WORK TASK: When you reach the line containing "Given: Click the" in the entries below, begin reproducing lines exactly, and stop once the line containing "The image size is (1201, 802)." is done.

PROVIDED INFORMATION:
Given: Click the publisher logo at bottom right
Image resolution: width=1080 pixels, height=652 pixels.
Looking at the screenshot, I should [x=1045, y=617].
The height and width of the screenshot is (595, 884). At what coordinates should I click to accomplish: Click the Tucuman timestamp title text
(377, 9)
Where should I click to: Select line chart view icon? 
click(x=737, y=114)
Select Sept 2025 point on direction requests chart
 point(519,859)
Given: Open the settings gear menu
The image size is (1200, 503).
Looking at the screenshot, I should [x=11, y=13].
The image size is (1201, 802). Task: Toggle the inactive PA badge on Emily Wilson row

...

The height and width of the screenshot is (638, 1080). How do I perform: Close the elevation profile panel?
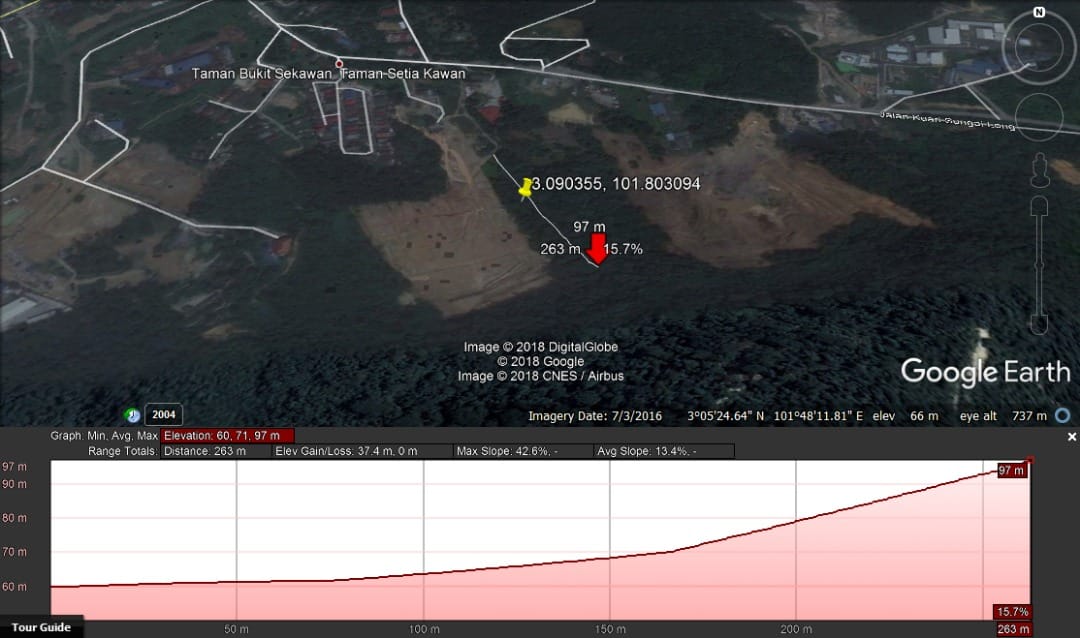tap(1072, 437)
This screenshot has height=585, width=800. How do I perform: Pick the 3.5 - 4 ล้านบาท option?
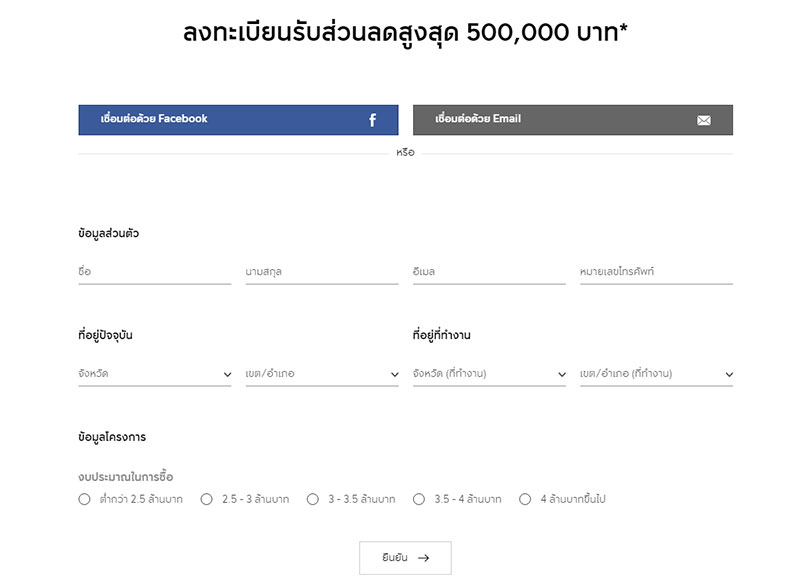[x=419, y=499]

FINAL ANSWER:
Given: Click the publisher logo at bottom right
Image resolution: width=1080 pixels, height=652 pixels.
Looking at the screenshot, I should [x=1045, y=617].
The height and width of the screenshot is (595, 884). At what coordinates should I click to accomplish: Click the Tucuman timestamp title text
(377, 9)
Where should I click to: Select line chart view icon? 
click(x=737, y=114)
Select Sept 2025 point on direction requests chart
 point(519,859)
Given: Open the settings gear menu
The image size is (1200, 503).
Looking at the screenshot, I should [x=11, y=13].
The image size is (1201, 802). Task: Toggle the inactive PA badge on Emily Wilson row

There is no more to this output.